Compensating for linear_velocity in a "homing" rigidbody2D

So, when your velocity and acceleration are perpendicular to each other, you will “orbit”.

And if they arent exactly pointing in the same direction, there will be a portion that is perpendicular, giving an orbit like effect of varying degree.

Tldr: in the end, you just need to add a perpendicular acceleration to the current acceleration (opposing the orbit) to cancel it.

Also, I am sure there is an easier way than outlined below. But it was just my thinking off the top of my head. I can revisit this later when I have time to streamline it some.
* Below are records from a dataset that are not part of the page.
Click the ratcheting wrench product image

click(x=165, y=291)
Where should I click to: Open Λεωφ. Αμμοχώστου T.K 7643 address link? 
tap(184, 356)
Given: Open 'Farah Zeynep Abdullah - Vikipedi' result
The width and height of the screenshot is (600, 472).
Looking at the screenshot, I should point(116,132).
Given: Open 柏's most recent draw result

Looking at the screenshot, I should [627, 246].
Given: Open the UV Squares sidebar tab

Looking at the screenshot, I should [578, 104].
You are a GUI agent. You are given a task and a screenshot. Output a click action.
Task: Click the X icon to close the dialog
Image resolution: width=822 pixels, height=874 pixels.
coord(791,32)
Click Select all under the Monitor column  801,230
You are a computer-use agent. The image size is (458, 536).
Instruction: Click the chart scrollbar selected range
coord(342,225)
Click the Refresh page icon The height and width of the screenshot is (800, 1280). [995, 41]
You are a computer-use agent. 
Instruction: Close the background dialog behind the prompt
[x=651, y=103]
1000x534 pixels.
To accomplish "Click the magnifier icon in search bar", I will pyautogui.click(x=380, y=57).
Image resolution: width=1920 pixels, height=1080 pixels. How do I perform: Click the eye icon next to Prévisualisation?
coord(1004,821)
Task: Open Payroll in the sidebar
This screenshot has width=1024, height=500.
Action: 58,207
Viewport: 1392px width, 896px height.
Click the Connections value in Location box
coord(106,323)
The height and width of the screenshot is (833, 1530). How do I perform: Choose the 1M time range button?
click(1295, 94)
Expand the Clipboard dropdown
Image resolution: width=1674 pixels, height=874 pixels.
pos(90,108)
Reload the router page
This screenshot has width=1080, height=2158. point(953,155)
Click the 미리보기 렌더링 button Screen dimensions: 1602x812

Assuming the total thrust is limited, this is what I would do:

(Edited)

  1. find unit vector pointing to target
  • just divide any vector pointing to target by its magnitude (length)
  1. find paralell and perpindicular components of current velocity with respect to that vector
  • more than one way to do this
  • take dot product to get paralell portion
  • subtract that portion from original to get perpendicular
  1. Use that result to determine how much acceleration should be used to accelerate toward target vs how much to break orbit
  • personally I would multiply the perpindicular portion by a variable to adjust how much breaking the orbit is prioritized.
  • add perpendicular and parallel portions together, normalize, and multiply by total desired thrust (max acceleration?).